Excerpted records: Begin

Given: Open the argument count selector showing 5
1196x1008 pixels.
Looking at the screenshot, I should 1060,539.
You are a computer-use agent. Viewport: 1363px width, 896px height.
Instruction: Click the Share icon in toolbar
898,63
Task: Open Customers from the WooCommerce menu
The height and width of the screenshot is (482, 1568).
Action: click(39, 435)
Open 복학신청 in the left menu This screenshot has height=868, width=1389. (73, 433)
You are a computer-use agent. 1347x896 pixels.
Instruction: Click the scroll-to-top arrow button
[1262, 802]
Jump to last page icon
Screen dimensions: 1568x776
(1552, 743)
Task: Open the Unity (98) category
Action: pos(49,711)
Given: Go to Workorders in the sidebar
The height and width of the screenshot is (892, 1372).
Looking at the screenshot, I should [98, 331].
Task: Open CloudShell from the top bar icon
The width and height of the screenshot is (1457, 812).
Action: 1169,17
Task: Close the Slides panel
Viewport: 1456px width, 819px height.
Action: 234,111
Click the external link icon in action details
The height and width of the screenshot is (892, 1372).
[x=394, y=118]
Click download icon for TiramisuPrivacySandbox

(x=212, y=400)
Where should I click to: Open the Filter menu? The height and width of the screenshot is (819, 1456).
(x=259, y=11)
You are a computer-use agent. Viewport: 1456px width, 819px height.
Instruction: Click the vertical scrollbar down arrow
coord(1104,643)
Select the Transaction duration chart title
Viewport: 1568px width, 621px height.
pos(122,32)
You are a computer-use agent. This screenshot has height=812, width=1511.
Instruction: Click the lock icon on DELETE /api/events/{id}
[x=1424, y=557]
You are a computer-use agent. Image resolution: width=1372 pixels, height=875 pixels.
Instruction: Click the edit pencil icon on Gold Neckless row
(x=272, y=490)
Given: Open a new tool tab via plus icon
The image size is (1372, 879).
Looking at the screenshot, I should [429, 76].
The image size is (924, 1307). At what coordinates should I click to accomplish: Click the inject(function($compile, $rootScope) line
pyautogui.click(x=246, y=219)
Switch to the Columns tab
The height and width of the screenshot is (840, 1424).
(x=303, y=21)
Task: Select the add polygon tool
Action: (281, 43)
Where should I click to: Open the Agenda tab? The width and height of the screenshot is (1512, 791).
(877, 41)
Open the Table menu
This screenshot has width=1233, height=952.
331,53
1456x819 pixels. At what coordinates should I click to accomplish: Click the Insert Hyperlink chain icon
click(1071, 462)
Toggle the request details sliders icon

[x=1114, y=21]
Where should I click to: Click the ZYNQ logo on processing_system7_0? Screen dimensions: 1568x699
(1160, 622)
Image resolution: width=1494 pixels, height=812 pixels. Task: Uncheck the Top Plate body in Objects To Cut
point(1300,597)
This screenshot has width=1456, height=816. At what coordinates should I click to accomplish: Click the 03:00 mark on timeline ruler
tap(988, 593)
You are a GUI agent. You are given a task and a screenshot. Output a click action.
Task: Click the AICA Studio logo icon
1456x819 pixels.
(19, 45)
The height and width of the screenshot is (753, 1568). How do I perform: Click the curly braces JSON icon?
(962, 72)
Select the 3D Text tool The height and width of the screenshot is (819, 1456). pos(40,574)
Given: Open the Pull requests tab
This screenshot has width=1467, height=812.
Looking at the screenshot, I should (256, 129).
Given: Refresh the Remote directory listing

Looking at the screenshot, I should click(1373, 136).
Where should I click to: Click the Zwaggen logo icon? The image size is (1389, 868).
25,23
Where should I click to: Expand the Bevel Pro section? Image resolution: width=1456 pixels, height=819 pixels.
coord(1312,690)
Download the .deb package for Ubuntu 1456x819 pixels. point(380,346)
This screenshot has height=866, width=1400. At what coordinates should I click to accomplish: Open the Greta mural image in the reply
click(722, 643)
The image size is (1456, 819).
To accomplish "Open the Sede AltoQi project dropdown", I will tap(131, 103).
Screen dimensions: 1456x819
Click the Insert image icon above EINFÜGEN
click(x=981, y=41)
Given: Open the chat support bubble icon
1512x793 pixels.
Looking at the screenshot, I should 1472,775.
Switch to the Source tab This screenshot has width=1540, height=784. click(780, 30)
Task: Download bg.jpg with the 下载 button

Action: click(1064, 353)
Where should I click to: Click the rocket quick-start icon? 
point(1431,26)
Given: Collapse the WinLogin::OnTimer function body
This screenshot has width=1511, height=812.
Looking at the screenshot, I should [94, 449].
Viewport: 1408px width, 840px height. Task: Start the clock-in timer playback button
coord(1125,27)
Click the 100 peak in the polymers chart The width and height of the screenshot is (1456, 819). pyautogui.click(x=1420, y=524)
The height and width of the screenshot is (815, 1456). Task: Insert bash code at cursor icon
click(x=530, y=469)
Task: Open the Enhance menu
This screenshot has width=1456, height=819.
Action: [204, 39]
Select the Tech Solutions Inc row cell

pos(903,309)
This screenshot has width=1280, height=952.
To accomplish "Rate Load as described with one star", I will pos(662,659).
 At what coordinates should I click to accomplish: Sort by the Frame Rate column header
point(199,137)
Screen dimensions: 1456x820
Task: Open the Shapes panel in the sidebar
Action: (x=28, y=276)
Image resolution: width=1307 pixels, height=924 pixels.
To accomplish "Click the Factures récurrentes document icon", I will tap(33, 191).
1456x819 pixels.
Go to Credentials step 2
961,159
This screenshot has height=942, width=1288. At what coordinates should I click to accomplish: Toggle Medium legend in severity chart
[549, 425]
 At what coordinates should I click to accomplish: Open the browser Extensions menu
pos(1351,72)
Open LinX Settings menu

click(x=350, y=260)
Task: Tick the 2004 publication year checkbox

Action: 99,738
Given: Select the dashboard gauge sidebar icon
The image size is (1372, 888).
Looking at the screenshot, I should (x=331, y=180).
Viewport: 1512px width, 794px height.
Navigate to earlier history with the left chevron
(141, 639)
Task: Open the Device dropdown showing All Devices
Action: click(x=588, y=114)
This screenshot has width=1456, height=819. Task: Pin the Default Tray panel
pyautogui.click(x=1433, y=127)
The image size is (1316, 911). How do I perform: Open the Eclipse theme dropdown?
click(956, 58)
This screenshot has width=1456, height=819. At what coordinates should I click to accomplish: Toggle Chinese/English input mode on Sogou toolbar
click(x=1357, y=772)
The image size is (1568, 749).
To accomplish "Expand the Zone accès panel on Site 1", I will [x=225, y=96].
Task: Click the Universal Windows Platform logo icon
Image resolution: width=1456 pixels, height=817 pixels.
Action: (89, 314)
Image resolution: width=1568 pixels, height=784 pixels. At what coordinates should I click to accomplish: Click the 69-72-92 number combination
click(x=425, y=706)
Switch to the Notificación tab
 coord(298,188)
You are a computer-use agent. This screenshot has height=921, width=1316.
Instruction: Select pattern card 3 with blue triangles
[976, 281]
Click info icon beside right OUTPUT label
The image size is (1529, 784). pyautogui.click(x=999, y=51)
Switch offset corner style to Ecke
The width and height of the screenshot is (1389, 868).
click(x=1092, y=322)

Excerpted records: End

## Problem:
How many lines in the data above contain the string "agent"? Reply with only the number.

## Task output:
7